"L'or noir de Madagascar"

La liane de vanille “fragrans”, qu'on appelle aujourd'hui vanille Bourbon a été introduite à Madagascar en 1870. Elle ne débarquait pas tout à fait en terre étrangère, puisque 5 espèces endémiques de vanillier sauvage ont pu être répertoriées dans les forêts malgaches. Implantées au début sur la Côte-Est, elle a émigré plus au Nord dans la région SAVA (Sambava, Antalaha, Vohémar, Andapa), où le terroir et les conditions climatiques lui convenaient mieux. En 1924, Madagascar était déjà le premier producteur mondial avec environ 300 tonnes. La production actuelle dépasse régulièrement les 1000 tonnes à une distance respectable de l'Ouganda (moins de 300) ou de l'Inde (moins de 100).

Contrairement à ce que l'on peut croire ailleurs, la vanille exige une longue préparation avant son exportation. Tout commence par un bain d'un peu moins de 3 minutes dans une eau à 60°, et un étuvage dans une malle capitonnée où elle “sue” pendant un à deux jours. La vanille prend alors sa teinte chocolat, et le parfum commence à sortir.
S'ensuivent 3 heures quotidiennes de séchage au soleil pendant une quinzaine de jours et un mois à l'ombre, question d'enlever toute l'humidité. Le planteur peut alors vendre sa vanille "vrac" ou "préparée" à l'exportateur qui prend la relève avec diverses manipulations dont la poursuite du séchage à l'ombre, le calibrage des gousses, la mise dans des malles capitonnées de papier paraffiné. L'affinage en malle dure entre 3 et 6 mois, et c'est à ce stade que le parfum se développe le plus. Les gousses se rident, les plus belles sont onctueuses et d'une belle couleur brune. 18 mois se seront écoulés depuis la fécondation de la fleur jusqu'au conditionnement final, et à l'exportation vers les pays consommateurs.

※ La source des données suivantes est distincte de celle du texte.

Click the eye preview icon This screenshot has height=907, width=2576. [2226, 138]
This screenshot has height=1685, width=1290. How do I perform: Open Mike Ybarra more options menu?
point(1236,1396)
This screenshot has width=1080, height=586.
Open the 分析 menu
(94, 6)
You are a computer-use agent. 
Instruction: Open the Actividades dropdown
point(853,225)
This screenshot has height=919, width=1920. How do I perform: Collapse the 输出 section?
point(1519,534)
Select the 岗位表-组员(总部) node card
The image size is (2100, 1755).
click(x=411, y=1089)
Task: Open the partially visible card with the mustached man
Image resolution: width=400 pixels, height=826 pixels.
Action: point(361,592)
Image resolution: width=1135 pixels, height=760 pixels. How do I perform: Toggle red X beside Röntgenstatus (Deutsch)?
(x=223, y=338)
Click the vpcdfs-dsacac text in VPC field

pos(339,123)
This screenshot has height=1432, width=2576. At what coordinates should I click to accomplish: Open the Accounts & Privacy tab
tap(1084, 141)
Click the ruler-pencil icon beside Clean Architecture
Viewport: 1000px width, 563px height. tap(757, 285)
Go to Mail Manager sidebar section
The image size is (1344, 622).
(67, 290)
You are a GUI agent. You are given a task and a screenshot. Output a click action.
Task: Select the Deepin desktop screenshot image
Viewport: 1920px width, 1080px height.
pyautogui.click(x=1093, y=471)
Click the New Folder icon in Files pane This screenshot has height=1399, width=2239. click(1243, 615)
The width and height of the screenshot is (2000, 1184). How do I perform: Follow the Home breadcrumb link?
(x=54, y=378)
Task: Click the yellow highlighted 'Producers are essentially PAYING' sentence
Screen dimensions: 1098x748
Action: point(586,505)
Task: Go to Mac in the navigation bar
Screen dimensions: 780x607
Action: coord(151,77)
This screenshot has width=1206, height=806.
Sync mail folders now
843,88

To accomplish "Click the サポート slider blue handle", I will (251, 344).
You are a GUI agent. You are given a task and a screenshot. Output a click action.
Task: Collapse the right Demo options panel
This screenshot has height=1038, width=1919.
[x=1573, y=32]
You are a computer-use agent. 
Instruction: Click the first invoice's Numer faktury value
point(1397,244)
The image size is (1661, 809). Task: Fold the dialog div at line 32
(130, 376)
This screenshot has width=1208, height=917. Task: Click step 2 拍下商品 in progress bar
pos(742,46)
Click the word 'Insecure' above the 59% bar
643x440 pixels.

Une exportation qui a eu son lot d'aléas puisque, si les prix se sont maintenus entre 50 et 75 dollars pendant une vingtaine d'années, la concurrence des produits de moindre qualité et la pratique du "blending" de la part de certains traders ont abouti en 1996 à des chutes catastrophiques jusqu'à 16 dollars ! Une tendance inverse, toute aussi débridée, s'est par contre affirmée après le cyclone Hudah de 2000 quand, cédant à la panique des acheteurs, les prix sont passés du jour au lendemain de 50 à 100 dollars. La courbe inflationniste s'est maintenue 3 ans, jusqu' à ce que les utilisateurs finaux sortent le carton rouge, et se tournent vers les produits de substitution. Il est en effet possible de faire de la vanilline biotechnologique en travaillant des déchets de betterave, ou même de la vanille de synthèse entièrement chimique à partir de bois ou de papier journal… Après avoir connu des pics à 475 dollars, les cours ont de nouveau plongé jusqu'à 25 dollars lors de la crise de 2004, pour aujourd'hui se stabiliser entre 30 et 50. A ce niveau, la tendance des industriels est de revenir au naturel au lieu de continuer à utiliser des extraits de synthèse qui, dans une certaine mesure, leurrent la clientèle.

Dans la parfumerie, la différence est évidente, car le bouquet d'arôme de la vanille naturelle est unique. Dans l'agro-alimentaire par contre elle est moins facile à déceler et doit passer par des campagnes d'information du consommateur. Les étiquettes sont parfois trompeuses, les produits en question pouvant fort bien n'utiliser qu'un parfum de synthèse enjolivé par de la vanille épuisée broyée. La tendance actuelle est fort heureusement à l'intransigeance en matière de santé, et certaines propriétés inattendues peuvent aussi jouer en faveur de la vanille naturelle. Il est par exemple prouvé que son parfum permet aux prématurés d'échapper à l'apnée du nourrisson qui risque de les faire suffoquer. La théorie soutenant que tout ce qui est anti-oxydant peut empêcher le vieillissement précoce des cellules est aussi à suivre de près.
La vanille malgache rattrape le temps perdu, avec moins d'exotisme peut-être mais désormais plus de rigueur et sur fond d'alignement sur les normes phytosanitaires des pays importateurs. Elle fait vivre 70.000 personnes et d'autres régions s'intéressent à sa culture. Des initiatives comme l'Atelier National d'Août 2005 sont venues bien à leur heure pour que soit préservé le Label Madagascar.